On Sunday 05 September 2004 5:01 pm, Mark Lentczner wrote:
Usually, the use of the wild-card record is to say "-all" for anything
in a subdomain, and hence this record is would not be the same as the
domain's record:
with prefix:
_prefix.example.com IN SPF2 "spf2.0/pra +mx +a -all"
*.example.com IN SPF2 "spf2.0/pra -all"
without prefix:
example.com IN SPF2 "spf2.0/pra +mx +a -all"
*.example.com IN SPF2 "spf2.0/pra -all"
This is not a valid use of DNS wildcards, assuming I understand the problem
you are trying to solve.
In your example, "*.example.com IN SPF2 "spf2.0/pra -all", would only match
names in example.com that do not exist (actually, the matching behavior is a
bit more subtle that that). But, as has been pointed out on this list more
than once, saying "-all" for non-existent names is unnecessary.

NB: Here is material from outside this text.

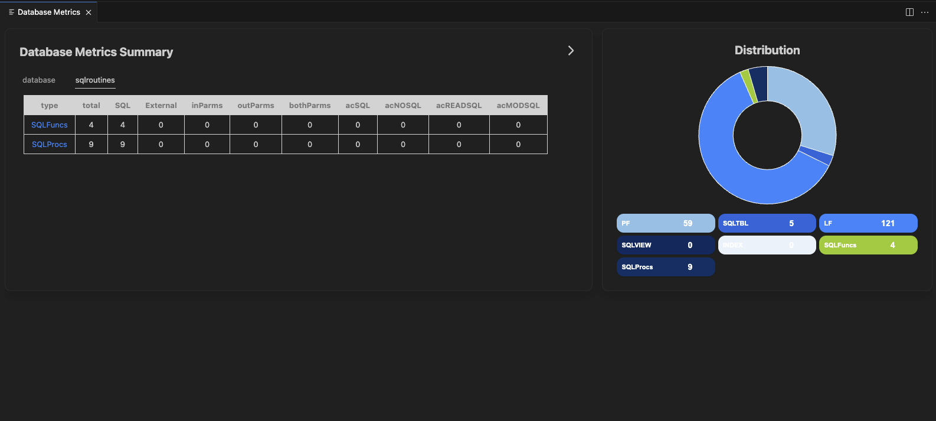Switch to the database tab

(39, 80)
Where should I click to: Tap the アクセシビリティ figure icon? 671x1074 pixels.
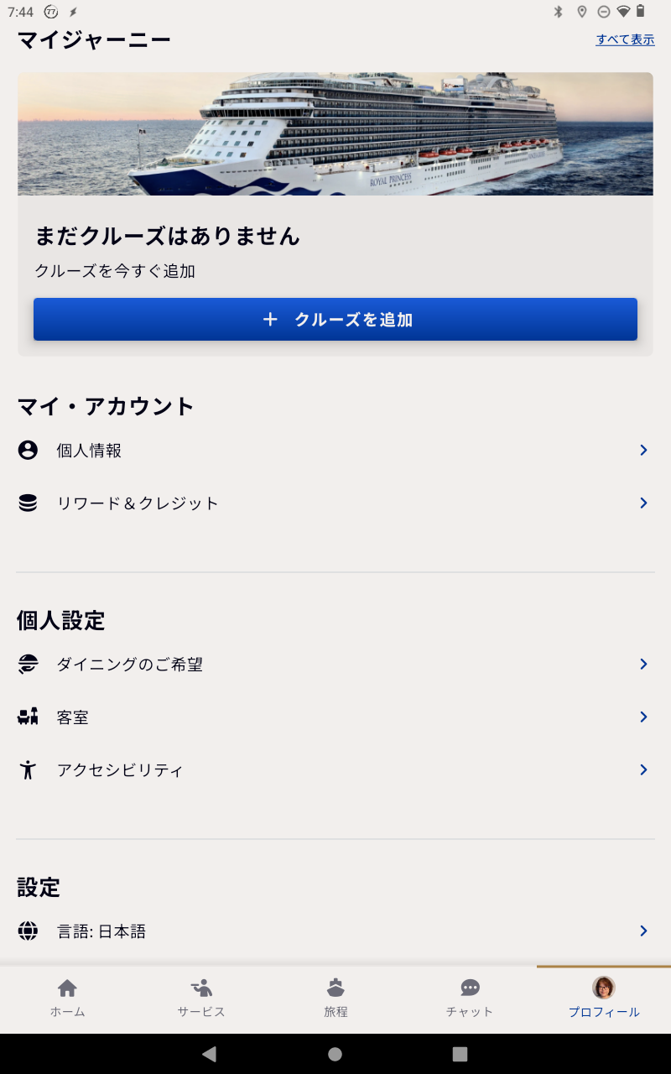click(x=28, y=770)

What I think you are really after is to put a "-all" SPF2 record for every
(other) existing A, AAAA, and MX record. There is no convenient DNS
construct for this behavior.
The actual text from the current draft is:
"Sender-ID compliant sites MUST use DNS recursive servers that support
EDNS0 [RFC2671] and [RFC3226] in order to be able to receive large DNS
RR sets."
This text, including the reference to RFC3226, came directly from
Ólafur of DNS-EXT.
I have a hard time seeing how using EDNS0 rises to the level of MUST. Since
querying for and publishing SPF2 or TXT records will not, in the typical
case, cause truncation without EDNS0, this should be a SHOULD, not a MUST.
That is, using EDNS0 is a good idea, but hardly a requirement.